Nenek memarahiku habis-habisan.
Aku hampir tidak pernah melihat Nenek mengomel atau marah-marah, tapi hari ini aku harus menghadapi kemurkaannya yang ternyata cukup mengerikan. Nenek bahkan tega menepuk jidatku keras-keras dan berkata bahwa otakku tidak berfungsi dengan baik.
Ini akibatnya membawa seorang anak gadis ke rumah Nenek dengan alasan yang sulit diterima akal sehat. Salah sendiri. Lebih salah lagi karena Nenek sedang tidak sehat sekarang. Aku sungguh merepotkan, bukan?
Harusnya aku menyalahkan Nania. Dia yang mengacaukan segalanya. Ini baru hari ke dua aku menginap di kampung setelah sekian lama tidak mengunjungi Nenek di sini. Gara-gara Nania, Nenek bermuka masam padaku.
Namun, entah mengapa aku tak bisa melampiaskan kekesalanku pada Nania. Sejak gadis itu memohon padaku untuk membawanya pergi dari rumah, dan sejak dia berkata ingin mati lengkap dengan aksi pembuktiannya itu, hati nuraniku seperti tergerak sendiri untuk membantunya. Apalagi tadi sepanjang perjalanan ke kampung, dia beberapa kali menangis, terlihat lemah dan pucat.
Sebenarnya aku bisa meninggalkannya begitu saja. Di mana pun. Misalnya di klinik waktu aku mengantarnya untuk mengobati luka di leher. Tapi yang kulakukan setelah itu malah mengajaknya membeli helm, air minum dan sepotong roti isi keju di deretan ruko seberang klinik.
Aku masih bingung sendiri, mengapa bisa-bisanya melakukan hal tolol semacam ini? Menolong gadis yang tak kukenal, dengan risiko dituduh membawa kabur anak konglomerat.
Jujur, aku takut keluarganya mengamuk. Bagaimana kalau aku dilaporkan ke polisi?
Maka itu aku tak berani membawa Nania ke tempat yang masih di dalam kota. Apalagi The Pearl dan basecamp, restoran keluargaku sekaligus tempat tinggalku. Lagi pula aku harus merahasiakan ini dari Mama dan kakakku Mutiara, setidaknya untuk sementara waktu. Semua akan lebih kacau kalau mereka tahu. Aku pun tak mau menimbulkan masalah di restoranku itu.

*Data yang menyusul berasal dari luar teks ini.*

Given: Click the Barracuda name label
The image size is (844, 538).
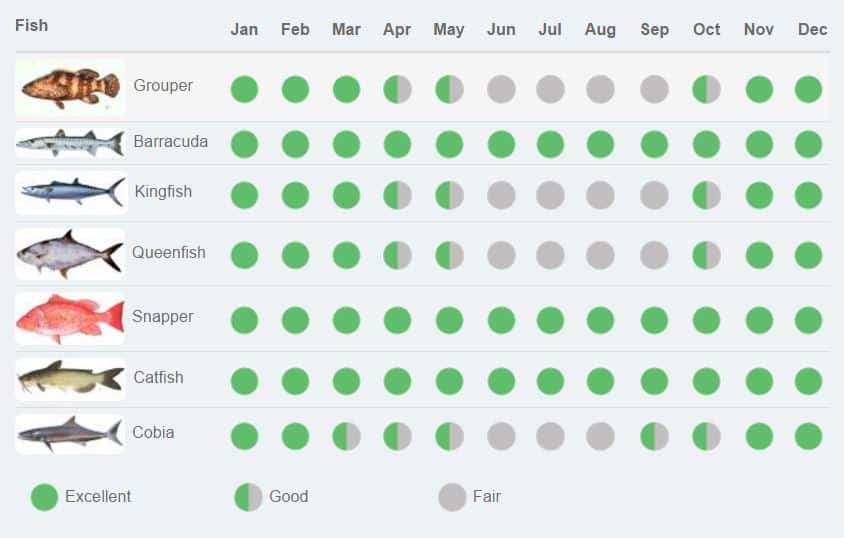Looking at the screenshot, I should tap(170, 141).
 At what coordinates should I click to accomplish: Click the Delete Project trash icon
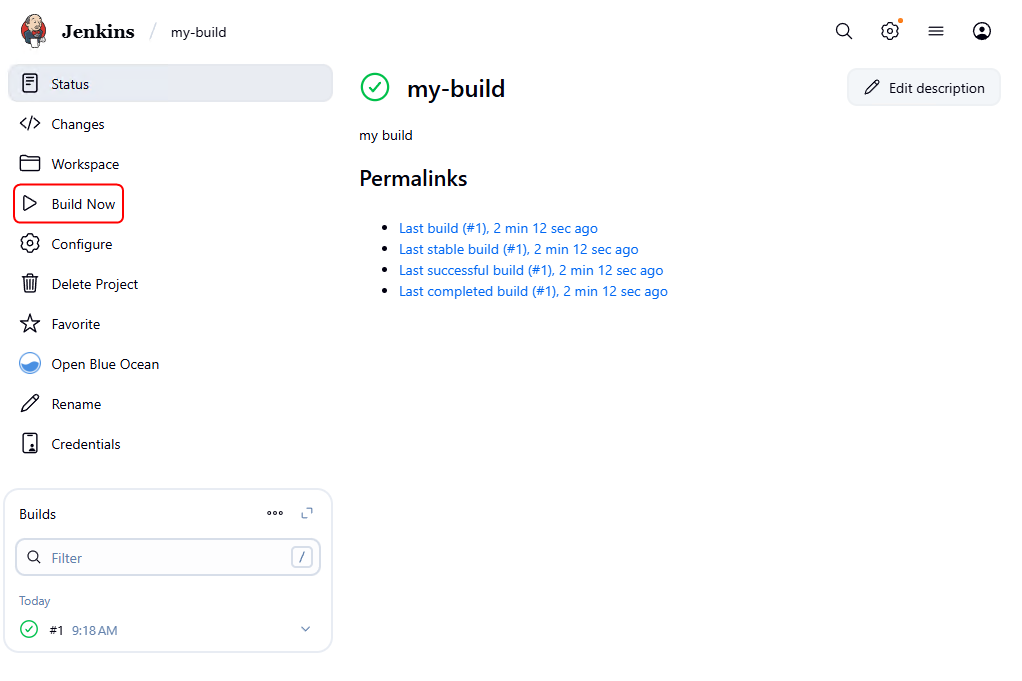click(x=30, y=284)
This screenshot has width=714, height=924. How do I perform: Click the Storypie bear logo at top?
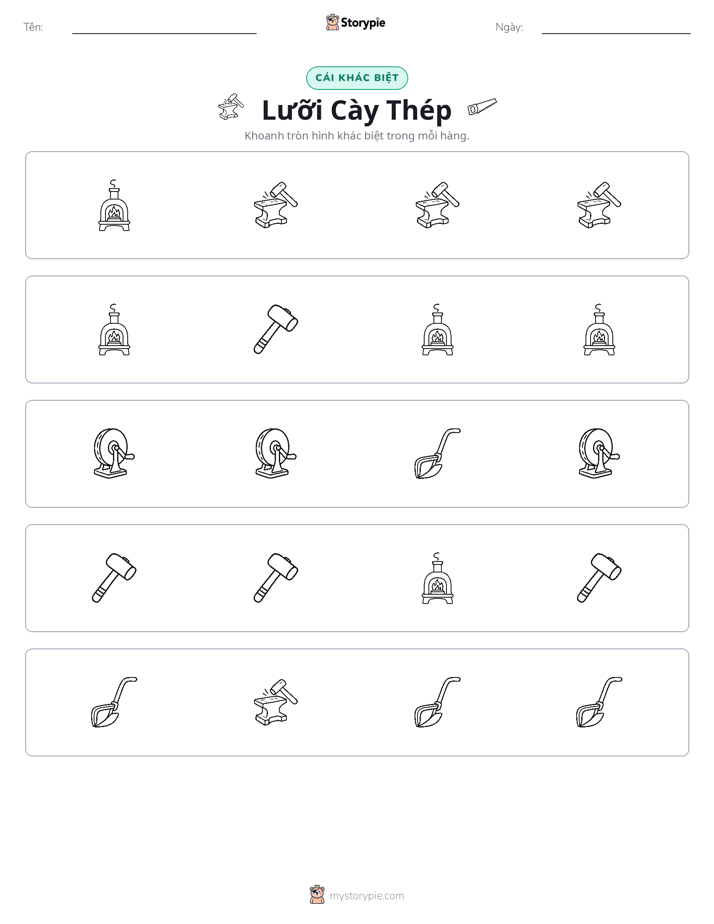tap(332, 22)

Untuk sekarang, kampung Nenek memang paling aman. Kebetulan juga aku sedang menginap di sini.
Soal Nenek, aku masih mencoba untuk bicara baik-baik dengannya.
"Nek, tolong jangan bilang ke Mama tentang Nania, ya." Aku mengekori Nenek yang baru keluar dari kamarnya.
Nenek tidak menjawabku. Dia pergi ke dapur dengan membawa handuk dan beberapa potong pakaian. Diletakkannya benda-benda itu di atas meja dapur, lalu dia duduk di kursinya.
Kuamati pakaian-pakaian itu. Aku mengenali gaun dan setelan piyama sebagai milik Kak Rara. Memang kakakku punya stok pakaian yang sengaja ditinggalkan di rumah Nenek, agar jika berkunjung ke sini selalu ada baju ganti.
Aku berasumsi, Nenek bermaksud meminjamkannya pada Nania. Tetapi aku tak berani banyak bertanya karena Nenek masih memasang muka galak di hadapanku. Jadi, aku hanya berdiri di seberang meja dapur tanpa tahu harus berbuat dan berkata apa lagi.
Nania ada di kamar mandi. Entah apa yang dia lakukan. Menurutku, sih, gadis itu sedang menangis. Lagi.
❀
Tadi sesampainya di rumah Nenek, aku tak menjelaskan siapa Nania dan mengapa dia kubawa ke sini secara langsung. Aku hanya memperkenalkan Nania pada Nenek, mengatakan bahwa dia 'temanku yang mau menumpang istirahat sebentar di sini'.